→ **Exercise objective**
Every line holding the string "agent" is to be copied from the entries below.

→ **Listed records**
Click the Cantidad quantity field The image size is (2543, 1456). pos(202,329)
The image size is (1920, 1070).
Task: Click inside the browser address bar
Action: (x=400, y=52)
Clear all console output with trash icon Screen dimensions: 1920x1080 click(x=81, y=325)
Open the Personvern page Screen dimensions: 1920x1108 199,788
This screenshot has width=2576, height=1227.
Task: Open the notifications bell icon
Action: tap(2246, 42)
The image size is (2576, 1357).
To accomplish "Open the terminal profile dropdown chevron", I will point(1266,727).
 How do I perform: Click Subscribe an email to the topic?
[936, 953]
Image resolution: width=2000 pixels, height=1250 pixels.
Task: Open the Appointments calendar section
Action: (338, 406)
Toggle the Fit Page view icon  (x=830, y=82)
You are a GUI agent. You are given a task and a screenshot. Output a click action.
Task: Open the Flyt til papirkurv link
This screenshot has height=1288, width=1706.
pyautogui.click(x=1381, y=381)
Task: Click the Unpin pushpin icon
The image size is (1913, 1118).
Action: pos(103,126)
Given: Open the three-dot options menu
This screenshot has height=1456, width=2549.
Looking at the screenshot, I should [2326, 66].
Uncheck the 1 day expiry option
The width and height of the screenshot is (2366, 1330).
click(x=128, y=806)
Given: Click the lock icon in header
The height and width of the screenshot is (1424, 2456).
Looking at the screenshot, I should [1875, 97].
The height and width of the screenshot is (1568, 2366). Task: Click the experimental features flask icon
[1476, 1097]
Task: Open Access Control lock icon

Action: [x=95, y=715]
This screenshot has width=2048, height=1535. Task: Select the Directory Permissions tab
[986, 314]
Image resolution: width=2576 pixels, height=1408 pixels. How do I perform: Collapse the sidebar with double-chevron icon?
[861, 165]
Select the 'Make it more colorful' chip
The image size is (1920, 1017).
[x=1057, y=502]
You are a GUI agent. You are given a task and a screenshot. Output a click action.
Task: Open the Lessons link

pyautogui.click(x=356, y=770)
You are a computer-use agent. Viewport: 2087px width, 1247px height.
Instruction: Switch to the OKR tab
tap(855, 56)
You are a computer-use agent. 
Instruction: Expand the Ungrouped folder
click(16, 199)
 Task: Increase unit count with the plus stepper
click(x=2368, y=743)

→ **Task answer**
You are a GUI agent. You are given a task and a screenshot. Output a click action.
You are a GUI agent. You are given a task and a screenshot. Output a click action.
You are a computer-use agent. Viewport: 2087px width, 1247px height.
You are a computer-use agent. 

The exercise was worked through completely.